LibreDigital’s New Thrust Points to Second Generation of “eEditions”

Important Details: Newsstand, which has provided eEdition technology to the news industry, is now LibreDigital and it has appointed a new CEO, Russ Reeder. Founded in 1999, the Austin, Texas-based privately held company (in which the New York Times Company is a key investor) is one of several to produce e-editions of newspapers. Like Olive Software and NewspaperDirect, the company’s technology has long produced a gee-whiz reaction among publishers, as each of the companies has been able to transform a daily newspaper print product into a readable-on-computer replica. However, the e-edition business has never had a major impact on newspaper company fortunes, and each of the companies has pursued various niches to put the technology to work.

Now LibreDigital is reinventing itself and staking out a new path. The company takes its new name from its book division; LibreDigital was founded in 2006 to help book publishers make money in the digital world.

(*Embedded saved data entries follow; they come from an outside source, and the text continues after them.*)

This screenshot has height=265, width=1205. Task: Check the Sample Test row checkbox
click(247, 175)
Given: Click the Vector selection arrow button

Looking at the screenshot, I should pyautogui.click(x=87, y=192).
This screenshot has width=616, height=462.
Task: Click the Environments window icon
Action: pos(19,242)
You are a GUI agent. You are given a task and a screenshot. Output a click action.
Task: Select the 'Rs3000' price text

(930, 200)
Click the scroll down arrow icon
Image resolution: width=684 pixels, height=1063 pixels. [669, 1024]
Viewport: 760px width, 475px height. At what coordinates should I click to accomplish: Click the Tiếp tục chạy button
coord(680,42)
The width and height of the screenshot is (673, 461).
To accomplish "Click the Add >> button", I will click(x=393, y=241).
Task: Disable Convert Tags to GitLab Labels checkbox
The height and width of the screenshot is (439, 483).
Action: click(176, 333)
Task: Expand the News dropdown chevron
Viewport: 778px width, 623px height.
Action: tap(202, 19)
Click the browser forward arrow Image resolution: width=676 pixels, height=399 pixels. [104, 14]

In fact, the books business now contributes about 70% of the overall company’s revenues.

Important to the company’s future is a singular focus on helping publishers of newspapers and books do the heavy lifting of print-to-digital transformation. “Conversion, storage, delivery, tracking,” ticks off Reeder, a veteran of video-on-demand company NxTV and business rights management software company RightsLine, in describing the work processes underpinning LibreDigital’s new value proposition.

For newspaper companies, the new LibreDigital’s top focus is on powering Newspapers In Education (NIE) editions. These editions, usually sponsored by local companies, have long put newspapers in schools. NIE circulation computes to be about 1% of US newspapers’ daily circulation, and the new Audit Bureau of Circulation rule, going into effect in April 2009, will allow newspapers to “count” the NIE circulation, even if the sponsoring payment is only a cent per edition, rather than the current 25% of cover price rule.

The LibreDigital pitch, which has so far attracted 60 newspaper titles: replace your print NIE editions with electronic ones, saving newsprint, ink and physical distribution costs. Given the cost strictures publishers are experiencing, it’s an increasingly attractive proposition.

Its second newspaper-oriented priority is a newer one. Given the renewed promotion around Amazon’s Kindle reader and Sony’s reader products, Reeder believes the company can help companies take advantage of these emerging technologies.

Its third priority is the daily eEdition business, which it powers for about 170 papers, both through their own sites and through Newsstand.com.

Implications: Outsell believes that LibreDigital’s newer push into powering NIE editions is a good example of niching. Digital replica technology has long been a technology in search of a business. Why? Those who love and are habituated to print tend to be older, but being comfortable with print, they’re not wild about reading online. Younger people, as noted in Outsell’s News Users studies prefer online reading. They’ll go to the web, not to a separate snapshot of a publication, preferring the fluidity of the web, and of course the constant updating. So the fairly static e-editions haven’t been big winners, despite their advocacy by circulation directors.

NIE editions of course are a basic good idea, saving manufacturing costs. Most interesting is the the aspirational LibreDigital goal of helping publishers create new digital products. While Kindles and Sony Readers are limited in audience at this point, they are worth experimentation. In addition, LibreDigital’s “BookBuild” process, in which professors and students can build their own books, mixing and matching chapters from a number of titles, points to another news-oriented potential. The mixing and matching of news content, allowing readers to create more customized sports or entertainment products, for instance, may hold promise. Certainly, LibreDigital is just one of many software companies offering to ease publishers’ path forward, and its new market position, and intention, bears watching.